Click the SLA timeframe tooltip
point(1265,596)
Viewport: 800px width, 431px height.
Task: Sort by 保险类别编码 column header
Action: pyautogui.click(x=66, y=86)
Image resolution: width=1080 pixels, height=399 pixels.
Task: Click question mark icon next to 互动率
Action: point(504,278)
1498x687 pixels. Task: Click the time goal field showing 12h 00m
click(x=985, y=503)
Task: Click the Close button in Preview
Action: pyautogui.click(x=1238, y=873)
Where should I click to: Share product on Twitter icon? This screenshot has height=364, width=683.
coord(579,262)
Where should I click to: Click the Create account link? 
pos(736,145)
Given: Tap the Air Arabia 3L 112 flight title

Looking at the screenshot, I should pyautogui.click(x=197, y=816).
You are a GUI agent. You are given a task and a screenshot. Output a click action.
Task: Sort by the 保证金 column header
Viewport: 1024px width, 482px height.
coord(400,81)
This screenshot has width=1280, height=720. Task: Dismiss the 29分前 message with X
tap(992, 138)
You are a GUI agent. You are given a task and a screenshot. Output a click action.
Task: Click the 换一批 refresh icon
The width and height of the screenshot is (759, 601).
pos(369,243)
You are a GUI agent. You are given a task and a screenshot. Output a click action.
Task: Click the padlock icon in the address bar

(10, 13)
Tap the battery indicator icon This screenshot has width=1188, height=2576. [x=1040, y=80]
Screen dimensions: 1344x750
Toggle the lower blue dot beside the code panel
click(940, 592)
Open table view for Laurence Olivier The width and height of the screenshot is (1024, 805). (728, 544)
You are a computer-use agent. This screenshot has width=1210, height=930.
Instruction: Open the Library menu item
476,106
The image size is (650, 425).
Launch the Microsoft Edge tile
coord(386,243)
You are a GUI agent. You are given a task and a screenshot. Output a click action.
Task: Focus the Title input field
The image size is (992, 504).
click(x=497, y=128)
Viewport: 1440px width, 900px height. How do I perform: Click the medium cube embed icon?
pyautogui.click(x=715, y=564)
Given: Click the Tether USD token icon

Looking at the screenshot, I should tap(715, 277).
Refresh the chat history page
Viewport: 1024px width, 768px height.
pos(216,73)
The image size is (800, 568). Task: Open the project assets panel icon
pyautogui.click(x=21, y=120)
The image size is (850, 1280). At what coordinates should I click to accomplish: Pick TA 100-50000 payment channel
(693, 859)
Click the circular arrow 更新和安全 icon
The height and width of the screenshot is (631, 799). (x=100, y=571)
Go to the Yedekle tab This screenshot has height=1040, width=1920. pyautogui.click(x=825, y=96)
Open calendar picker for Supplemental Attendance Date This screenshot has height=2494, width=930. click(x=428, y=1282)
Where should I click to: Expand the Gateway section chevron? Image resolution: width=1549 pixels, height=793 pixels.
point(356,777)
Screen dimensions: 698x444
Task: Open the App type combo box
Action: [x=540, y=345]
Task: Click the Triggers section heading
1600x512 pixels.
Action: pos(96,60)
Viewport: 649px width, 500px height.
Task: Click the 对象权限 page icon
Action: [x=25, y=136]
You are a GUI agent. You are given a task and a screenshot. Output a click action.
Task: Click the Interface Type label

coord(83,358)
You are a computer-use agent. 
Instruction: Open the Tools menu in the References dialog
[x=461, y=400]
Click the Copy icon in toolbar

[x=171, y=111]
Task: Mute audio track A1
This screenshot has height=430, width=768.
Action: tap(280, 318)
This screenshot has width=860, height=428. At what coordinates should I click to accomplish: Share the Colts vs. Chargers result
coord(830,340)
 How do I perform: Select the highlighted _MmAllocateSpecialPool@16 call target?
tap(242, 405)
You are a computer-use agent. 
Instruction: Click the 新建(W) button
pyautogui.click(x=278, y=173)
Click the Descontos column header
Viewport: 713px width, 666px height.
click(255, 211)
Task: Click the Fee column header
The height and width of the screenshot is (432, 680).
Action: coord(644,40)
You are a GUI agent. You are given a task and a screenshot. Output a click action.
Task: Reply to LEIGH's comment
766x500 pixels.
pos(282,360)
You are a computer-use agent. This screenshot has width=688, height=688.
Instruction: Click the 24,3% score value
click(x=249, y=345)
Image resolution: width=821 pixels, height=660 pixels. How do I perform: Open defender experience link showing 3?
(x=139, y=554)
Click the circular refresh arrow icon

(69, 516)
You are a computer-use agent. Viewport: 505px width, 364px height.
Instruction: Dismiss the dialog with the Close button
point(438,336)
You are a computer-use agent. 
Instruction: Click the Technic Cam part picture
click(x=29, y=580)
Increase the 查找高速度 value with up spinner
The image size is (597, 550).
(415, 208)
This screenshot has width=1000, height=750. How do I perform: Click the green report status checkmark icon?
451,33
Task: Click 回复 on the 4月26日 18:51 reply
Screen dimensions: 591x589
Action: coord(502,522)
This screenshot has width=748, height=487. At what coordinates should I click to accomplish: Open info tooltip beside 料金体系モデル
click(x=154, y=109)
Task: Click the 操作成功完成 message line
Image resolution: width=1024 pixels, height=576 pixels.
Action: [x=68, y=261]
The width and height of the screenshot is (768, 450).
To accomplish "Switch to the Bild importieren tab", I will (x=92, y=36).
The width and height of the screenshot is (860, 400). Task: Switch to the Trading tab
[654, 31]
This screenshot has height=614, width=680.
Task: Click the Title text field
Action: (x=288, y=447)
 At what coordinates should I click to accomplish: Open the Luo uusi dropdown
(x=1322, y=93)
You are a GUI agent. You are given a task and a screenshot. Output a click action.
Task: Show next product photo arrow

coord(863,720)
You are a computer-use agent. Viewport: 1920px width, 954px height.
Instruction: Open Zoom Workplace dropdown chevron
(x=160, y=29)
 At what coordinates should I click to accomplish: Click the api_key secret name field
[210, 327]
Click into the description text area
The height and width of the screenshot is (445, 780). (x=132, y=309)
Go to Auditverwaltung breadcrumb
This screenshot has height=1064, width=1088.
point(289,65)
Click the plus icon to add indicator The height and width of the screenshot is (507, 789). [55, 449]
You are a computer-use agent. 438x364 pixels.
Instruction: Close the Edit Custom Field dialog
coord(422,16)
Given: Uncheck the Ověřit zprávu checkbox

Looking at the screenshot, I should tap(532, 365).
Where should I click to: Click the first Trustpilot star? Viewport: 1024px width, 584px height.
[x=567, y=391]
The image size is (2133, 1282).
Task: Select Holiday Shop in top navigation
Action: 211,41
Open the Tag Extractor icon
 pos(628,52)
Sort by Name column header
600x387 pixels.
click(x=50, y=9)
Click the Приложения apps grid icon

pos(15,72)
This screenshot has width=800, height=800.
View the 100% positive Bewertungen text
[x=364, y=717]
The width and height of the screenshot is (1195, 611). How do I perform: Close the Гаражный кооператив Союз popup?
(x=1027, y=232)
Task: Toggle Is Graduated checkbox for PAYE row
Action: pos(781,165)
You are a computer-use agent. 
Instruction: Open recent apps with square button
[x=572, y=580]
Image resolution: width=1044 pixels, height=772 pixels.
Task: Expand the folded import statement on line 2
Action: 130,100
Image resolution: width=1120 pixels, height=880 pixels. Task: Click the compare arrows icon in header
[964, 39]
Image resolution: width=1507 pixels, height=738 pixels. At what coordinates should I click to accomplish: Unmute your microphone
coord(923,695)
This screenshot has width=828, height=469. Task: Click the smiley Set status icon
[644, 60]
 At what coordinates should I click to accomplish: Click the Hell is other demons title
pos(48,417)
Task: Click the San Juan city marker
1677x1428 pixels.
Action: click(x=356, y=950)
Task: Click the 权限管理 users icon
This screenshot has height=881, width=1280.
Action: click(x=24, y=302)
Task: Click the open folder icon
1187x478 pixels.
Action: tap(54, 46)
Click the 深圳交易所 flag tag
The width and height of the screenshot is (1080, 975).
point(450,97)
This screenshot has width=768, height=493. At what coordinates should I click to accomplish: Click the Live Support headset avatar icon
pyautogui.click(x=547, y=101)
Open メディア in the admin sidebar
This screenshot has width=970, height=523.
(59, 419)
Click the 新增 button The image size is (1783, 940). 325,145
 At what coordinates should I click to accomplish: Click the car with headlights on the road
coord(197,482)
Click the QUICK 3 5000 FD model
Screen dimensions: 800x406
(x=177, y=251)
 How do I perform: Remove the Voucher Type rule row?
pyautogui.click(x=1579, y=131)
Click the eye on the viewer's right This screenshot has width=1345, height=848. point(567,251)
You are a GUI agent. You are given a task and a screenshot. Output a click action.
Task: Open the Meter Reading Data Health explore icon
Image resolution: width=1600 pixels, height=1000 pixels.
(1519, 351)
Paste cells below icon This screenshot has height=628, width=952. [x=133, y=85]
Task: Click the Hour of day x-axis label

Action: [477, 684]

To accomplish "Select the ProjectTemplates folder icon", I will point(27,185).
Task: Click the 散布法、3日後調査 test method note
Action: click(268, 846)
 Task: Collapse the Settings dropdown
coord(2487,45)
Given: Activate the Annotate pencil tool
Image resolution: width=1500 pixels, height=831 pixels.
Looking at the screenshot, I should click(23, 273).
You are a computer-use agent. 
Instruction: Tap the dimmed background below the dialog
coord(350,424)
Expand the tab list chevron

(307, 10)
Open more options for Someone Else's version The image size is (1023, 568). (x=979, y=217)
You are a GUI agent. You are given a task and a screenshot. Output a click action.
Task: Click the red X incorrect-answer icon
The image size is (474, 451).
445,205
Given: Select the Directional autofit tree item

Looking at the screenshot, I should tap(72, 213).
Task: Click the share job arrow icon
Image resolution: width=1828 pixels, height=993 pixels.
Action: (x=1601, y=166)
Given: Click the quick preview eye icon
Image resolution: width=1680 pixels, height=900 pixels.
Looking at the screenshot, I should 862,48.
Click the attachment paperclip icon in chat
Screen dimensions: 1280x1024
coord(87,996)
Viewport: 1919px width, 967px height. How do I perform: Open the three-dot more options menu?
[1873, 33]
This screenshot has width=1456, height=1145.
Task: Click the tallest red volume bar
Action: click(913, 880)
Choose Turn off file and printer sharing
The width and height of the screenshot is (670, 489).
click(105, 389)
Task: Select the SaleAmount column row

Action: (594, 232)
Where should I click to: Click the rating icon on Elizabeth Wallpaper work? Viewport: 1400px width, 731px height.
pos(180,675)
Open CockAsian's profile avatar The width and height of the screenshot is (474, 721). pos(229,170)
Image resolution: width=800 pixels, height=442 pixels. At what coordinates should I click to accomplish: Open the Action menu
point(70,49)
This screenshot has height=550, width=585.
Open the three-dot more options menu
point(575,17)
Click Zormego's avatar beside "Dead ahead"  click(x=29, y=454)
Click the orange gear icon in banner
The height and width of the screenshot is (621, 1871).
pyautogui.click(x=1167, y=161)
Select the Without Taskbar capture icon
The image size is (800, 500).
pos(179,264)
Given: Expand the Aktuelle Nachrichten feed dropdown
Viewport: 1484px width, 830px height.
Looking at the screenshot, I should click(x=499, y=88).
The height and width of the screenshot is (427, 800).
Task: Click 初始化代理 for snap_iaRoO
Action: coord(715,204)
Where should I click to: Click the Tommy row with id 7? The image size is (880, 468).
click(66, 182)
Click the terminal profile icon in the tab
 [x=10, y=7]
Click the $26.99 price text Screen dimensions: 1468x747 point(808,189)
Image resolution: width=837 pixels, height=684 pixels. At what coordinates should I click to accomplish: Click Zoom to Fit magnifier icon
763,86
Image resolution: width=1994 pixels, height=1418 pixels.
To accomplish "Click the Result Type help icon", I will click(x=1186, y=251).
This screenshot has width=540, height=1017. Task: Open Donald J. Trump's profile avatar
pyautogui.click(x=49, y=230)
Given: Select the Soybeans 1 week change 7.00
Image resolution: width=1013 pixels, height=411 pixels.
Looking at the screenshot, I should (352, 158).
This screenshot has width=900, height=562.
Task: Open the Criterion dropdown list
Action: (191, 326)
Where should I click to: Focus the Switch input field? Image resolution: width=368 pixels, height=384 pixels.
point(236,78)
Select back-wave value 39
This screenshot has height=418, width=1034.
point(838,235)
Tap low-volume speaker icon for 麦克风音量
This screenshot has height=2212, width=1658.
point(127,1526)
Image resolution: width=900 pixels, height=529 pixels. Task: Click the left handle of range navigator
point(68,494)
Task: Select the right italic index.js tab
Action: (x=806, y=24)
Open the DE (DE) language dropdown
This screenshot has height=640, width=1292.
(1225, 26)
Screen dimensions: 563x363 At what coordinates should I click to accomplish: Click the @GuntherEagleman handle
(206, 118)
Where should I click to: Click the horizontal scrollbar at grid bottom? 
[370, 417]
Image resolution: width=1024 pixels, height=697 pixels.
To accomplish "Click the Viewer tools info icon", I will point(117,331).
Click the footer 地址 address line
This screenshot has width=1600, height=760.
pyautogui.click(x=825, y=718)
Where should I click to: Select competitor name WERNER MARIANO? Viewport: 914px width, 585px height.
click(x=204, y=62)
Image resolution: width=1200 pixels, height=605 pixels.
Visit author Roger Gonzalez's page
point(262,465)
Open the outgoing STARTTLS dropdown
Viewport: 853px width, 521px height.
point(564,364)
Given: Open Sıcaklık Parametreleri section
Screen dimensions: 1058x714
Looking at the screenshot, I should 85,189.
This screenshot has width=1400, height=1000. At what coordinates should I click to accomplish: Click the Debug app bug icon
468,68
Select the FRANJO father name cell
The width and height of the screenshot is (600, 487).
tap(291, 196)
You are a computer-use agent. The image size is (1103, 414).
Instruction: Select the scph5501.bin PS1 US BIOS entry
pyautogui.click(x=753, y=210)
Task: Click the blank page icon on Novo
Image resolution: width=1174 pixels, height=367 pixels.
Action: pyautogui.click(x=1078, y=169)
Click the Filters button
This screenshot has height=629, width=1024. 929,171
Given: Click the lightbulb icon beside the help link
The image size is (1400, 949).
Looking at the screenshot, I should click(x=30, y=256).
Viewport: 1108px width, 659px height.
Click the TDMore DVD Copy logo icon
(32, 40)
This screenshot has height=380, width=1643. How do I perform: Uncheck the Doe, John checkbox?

^^^^

§ **WORK ORDER**: In the records above, find each line with the word "help" and copy it out.

§ **TASK RESULT**:
To accomplish "Click the Result Type help icon", I will click(x=1186, y=251).
Given: Click the lightbulb icon beside the help link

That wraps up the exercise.